───── Supplied passage

I must admit my knowledge on cancer, much like the signalling cascades involved, is a bit wonky... I'd say that the comparison to antibiotic resistance is not the best you could make though, as this usually involves exchange of plasmids between individual bacteria that can have quite a different genetic makeup, whereas cancer shows large variation, but that variation is mostly restricted to the genetic material it has to 'work' with and no large chunks of DNA can come to a cancer cell's aid upon exposure to a specific toxic substance (or medicine, if you will). Anyway, I can agree with the rest of your summary of the way this works, I just think we should try to avoid jargon, particularly since the OP seems to have gotten lost in translation:
rJD wrote:GenesForLife wrote:Thoughts?
My thoughts are that this thread has got way more technical than I can
begin to understand.
GenesForLife wrote:And on a closing note, two things...
1) Check out cancer stem cells.

──────────

Task list |
1. In the forum thread on cancer and drug resistance, what does antibiotic resistance usually involve?
2. Extend the forum thread on cancer and drug resistance, picking up right after its final line.

───── Records

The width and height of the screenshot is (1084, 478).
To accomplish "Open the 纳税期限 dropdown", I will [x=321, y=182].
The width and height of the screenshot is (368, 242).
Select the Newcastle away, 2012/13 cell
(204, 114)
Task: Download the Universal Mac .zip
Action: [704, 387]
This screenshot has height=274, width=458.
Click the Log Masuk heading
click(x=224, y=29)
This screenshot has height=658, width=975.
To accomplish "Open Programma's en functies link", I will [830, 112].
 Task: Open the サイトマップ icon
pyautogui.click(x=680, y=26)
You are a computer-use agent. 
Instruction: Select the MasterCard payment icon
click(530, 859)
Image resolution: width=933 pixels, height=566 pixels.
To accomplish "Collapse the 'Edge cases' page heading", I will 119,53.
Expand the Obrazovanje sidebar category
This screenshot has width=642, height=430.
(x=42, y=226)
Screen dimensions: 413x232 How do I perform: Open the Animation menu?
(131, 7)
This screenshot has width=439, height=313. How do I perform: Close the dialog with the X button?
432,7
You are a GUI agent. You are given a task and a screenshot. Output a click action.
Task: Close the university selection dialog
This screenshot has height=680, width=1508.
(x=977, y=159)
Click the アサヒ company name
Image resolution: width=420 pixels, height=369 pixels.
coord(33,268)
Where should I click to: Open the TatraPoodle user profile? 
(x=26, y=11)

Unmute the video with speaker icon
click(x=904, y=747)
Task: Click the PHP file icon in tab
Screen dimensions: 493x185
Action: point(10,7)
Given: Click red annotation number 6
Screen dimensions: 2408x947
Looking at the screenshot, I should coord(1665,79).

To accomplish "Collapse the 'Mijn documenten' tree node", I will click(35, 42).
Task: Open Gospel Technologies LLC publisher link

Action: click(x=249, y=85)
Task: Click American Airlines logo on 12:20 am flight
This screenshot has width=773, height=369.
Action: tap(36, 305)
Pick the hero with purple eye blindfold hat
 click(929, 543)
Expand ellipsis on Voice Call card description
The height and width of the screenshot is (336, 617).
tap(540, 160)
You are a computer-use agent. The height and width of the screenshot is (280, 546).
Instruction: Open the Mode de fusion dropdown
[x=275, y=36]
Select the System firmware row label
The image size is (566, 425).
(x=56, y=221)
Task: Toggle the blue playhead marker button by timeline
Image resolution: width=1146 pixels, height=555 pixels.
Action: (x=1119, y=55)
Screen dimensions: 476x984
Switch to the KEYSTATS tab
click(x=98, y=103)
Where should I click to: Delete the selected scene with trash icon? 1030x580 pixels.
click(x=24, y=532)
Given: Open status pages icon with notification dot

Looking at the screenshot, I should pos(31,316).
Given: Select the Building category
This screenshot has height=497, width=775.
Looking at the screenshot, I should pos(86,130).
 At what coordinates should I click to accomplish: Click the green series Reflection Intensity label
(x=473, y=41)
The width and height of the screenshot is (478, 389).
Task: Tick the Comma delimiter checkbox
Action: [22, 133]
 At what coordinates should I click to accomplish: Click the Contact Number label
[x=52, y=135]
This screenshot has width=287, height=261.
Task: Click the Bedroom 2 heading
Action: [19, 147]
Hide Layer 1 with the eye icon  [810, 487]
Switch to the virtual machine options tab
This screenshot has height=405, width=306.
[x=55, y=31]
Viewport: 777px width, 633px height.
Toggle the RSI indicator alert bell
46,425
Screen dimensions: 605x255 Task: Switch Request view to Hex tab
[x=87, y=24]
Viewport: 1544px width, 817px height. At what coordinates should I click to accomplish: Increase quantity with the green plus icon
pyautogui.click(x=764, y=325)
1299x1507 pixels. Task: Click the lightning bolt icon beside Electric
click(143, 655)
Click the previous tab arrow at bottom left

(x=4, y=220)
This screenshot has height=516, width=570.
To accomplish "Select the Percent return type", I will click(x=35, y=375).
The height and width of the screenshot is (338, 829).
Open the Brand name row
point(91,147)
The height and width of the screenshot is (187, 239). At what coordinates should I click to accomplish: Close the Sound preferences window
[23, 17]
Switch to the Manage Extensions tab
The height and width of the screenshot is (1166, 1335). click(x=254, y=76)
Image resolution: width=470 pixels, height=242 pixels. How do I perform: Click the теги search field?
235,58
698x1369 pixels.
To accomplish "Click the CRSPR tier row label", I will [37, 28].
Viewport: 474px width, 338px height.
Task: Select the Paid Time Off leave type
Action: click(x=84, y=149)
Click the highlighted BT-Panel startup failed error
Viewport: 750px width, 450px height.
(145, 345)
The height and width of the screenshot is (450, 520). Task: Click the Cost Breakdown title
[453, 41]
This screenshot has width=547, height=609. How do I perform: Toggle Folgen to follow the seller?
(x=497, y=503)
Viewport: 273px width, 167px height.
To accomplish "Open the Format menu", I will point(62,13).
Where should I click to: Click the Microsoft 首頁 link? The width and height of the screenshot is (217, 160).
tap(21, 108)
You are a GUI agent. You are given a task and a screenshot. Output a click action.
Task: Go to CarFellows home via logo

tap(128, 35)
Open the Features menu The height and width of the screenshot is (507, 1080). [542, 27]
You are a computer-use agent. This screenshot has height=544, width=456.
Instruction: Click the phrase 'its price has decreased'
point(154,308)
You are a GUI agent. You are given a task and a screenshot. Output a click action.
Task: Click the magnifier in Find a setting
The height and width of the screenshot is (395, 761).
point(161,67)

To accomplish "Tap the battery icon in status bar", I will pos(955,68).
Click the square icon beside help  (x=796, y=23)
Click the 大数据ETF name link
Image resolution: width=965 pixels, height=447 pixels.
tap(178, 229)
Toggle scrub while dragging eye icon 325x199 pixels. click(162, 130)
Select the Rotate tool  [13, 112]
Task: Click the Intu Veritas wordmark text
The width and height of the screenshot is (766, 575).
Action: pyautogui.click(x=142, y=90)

──────────

Answers by task |
1. It usually involves the exchange of plasmids between individual bacteria that can have quite different genetic makeups.

2.
2) I found this paper free for download from Google Scholar, I will put up the abstract and the citation.
1) I know about them and occasionally gain some information on them from reviews on stem cells in general. The time required to really dive into the subject is lacking though and I must also admit that clinical application is of secondary importance to me personally, as I have gone into research for the fundamental biology. In other words, I just want to know what makes life 'tick', but if that tells us something about diseases in the process, I'm perfectly happy with that. Having said that, cancer stem cells do represent an interesting case in point as the derailing of a process can tell us a lot about the process itself. Anyway, thanks for the suggestion
2) Addressed in my last post, but since I hate it when people quote a list of points and then neglect to answer one of them I thought I'd mention it.
GenesForLife wrote:OK, that is enough, I will concede the point about dedifferentiation to pluripotent extents in Amphibians, the interesting question though would be how they'd go about verifying if there was limited dedifferentiation involved or whether adult stem cells are involved, maybe engineer fluorescent proteins to be expressed in adult cells and see whether the same is true of blastema cells? (this would support the dedifferentiation hypothesis, if engineered adult cells gave rise to dedifferentiated blastema cells which in turn would express said fluorescent protein)
Thoughts?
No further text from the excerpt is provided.